America's Early Gambling History
The earliest games of chance presented to the New World were most likely played by sailors who manned Columbus' three ships.
The Portuguese and the Spanish, are included in delivering cards and dice with them to the Americas, also took horses with them and consequently, acquainted horse race betting. Several horses broke loose from restraint, and found their way eventually into the Great Plains.
Later on, their descendants became the Plains Indians' property - these Indians who were skilled riders and loved to gamble for herds of horses, even ponies.
Those who, unfortunately lost - attacked neighboring tribes which led to battles over the proprietorship of these animals. In addition, Indians gambled with dice that were made from plum pits and pear.
The early Americans adored gambling in one form or another; most likely a passion derived from some of their European predecessors.
The first colony of Virginia was funded most of the time by earnings from English lotteries. Accordingly, almost all county seat organized a lottery before the seventeenth century ended.
Profits generated from Lotteries were in part accountable for the establishment of numerous institutions of higher learning - Yale, Princeton, Harvard, William and Mary, Dartmouth, and Columbia - to name a few.
Aside from lotteries, other types of gambling caught on immediately. Cockfighting was in the list of most poplar gambling games, specifically in the southern communities, as were dogfighting and bear-baiting.
Dice and cards were imported by the English and Dutch. Horse racing caught on fast, but was widely limited to the more wealthy colonists.
Nearly each household in early America had decks of playing cards. Benjamin Franklin was a card player and marketed playing cards; so was George Washington, who was also a certified card player.
These decks of cards marketed sold really well that the British legitimated the rather infamous Stamp Act; the act, aside from imposing taxes on tea, also imposed a tariff on each sold packs of card.
Not all early Americans acknowledged gambling with such enthusiasm though. Colonists in New England viewed gambling a sin, and further regulated to pay fines, or getting punished in the physical sense on unfortunate lawbreakers.

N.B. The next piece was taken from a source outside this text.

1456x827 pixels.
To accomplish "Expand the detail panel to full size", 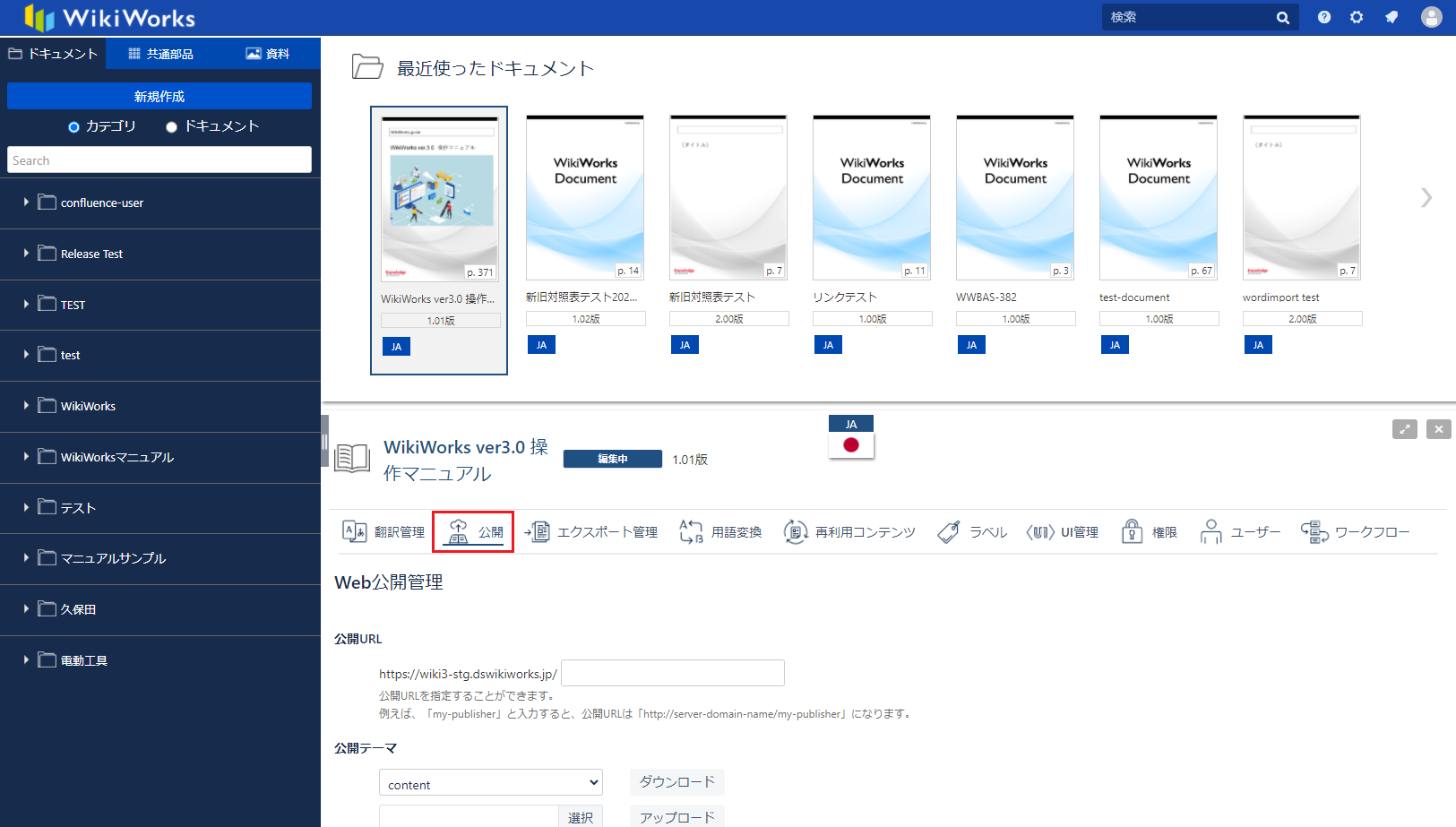I will [1404, 429].
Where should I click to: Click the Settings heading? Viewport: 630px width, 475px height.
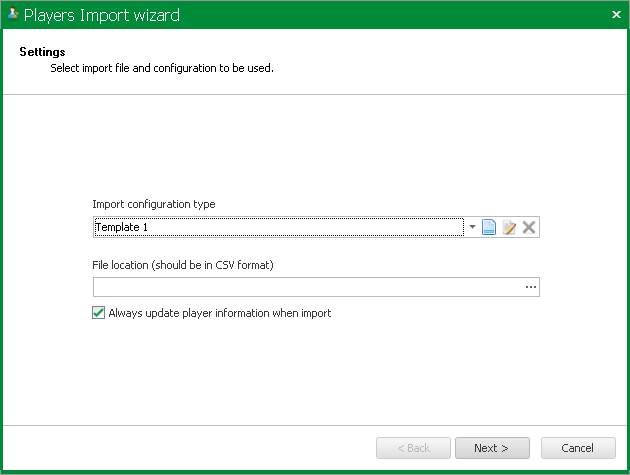pos(42,52)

This stance was seen in the anti-gambling partiality promulgated by the judicial system in the United States following the Revolutionary War. Gambling laws were mostly under each state's jurisdiction however, and most states acquired a live-and-let-live outlook about gambling.
This acknowledgment arose from economic need among the colonies, while they were still under control. Gambling was permitted for the intention of funding both private and public projects such as roads, hospitals, schools/colleges, buildings, churches, and dams.